Let's say you have a table of customer transactions where accidental duplicates might occur. You want to analyze the data accurately, so you need to remove those duplicates.
Scenario:
Your table customer_transactions
in dataset my_dataset
in project my_project
looks like this:
transaction_id | customer_id | amount | date |
---|---|---|---|
1 | 101 | 10.00 | 2024-03-08 |
2 | 102 | 25.50 | 2024-03-08 |
3 | 101 | 10.00 | 2024-03-08 |
4 | 103 | 50.00 | 2024-03-09 |
5 | 102 | 12.00 | 2024-03-09 |
6 | 101 | 10.00 | 2024-03-08 |
Use Case with deduplicate_rows
:
You can use the deduplicate_rows
function to remove the duplicate transactions:
CALL bigfunctions.us.deduplicate_rows("my_project.my_dataset.customer_transactions");
SELECT * FROM bigfunction_result;
This will create a temporary table bigfunction_result
containing the deduplicated rows:
transaction_id | customer_id | amount | date |
---|---|---|---|
1 | 101 | 10.00 | 2024-03-08 |
2 | 102 | 25.50 | 2024-03-08 |
4 | 103 | 50.00 | 2024-03-09 |
5 | 102 | 12.00 | 2024-03-09 |
Benefits:
- Simplicity: Easily deduplicate rows without complex SQL queries.

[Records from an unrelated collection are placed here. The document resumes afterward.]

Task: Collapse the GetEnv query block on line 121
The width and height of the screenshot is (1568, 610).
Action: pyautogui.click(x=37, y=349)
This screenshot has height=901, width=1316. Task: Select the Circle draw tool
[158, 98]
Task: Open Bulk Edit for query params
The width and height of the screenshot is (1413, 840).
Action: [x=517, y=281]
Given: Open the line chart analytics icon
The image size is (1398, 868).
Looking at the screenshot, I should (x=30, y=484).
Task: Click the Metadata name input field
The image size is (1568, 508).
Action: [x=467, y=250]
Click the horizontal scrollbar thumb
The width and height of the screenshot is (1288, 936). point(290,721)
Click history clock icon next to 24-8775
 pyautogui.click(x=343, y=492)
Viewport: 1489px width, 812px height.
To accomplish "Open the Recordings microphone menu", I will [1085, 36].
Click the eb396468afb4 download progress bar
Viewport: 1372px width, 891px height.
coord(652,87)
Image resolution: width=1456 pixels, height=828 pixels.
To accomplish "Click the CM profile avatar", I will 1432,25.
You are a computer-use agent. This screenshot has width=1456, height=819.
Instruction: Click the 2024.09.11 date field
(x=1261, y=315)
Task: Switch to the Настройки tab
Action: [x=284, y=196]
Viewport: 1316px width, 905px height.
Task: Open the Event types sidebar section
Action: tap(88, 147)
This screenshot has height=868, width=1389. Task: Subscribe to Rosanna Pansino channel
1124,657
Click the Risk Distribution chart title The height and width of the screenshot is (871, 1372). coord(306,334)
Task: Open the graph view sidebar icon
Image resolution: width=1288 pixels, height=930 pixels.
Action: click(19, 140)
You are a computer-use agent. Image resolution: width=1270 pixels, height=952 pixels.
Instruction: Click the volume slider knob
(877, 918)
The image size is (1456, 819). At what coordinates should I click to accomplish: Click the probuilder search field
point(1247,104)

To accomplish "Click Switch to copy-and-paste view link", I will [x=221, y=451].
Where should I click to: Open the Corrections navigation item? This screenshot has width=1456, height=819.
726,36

- Efficiency: Leverages BigQuery's processing power for fast deduplication, even on large tables.
- Flexibility: Works with both tables and query results, allowing you to deduplicate data from various sources.
Other Use Cases:
- Deduplicating product catalogs with slight variations in descriptions.
- Removing duplicate entries in user registration data.
- Cleaning up sensor data where multiple readings might be recorded for the same timestamp.
- Removing duplicate records from log files.
Remember to replace bigfunctions.us
with the appropriate dataset for your BigQuery region. You can also create a new table from the bigfunction_result
if you want to store the deduplicated data permanently.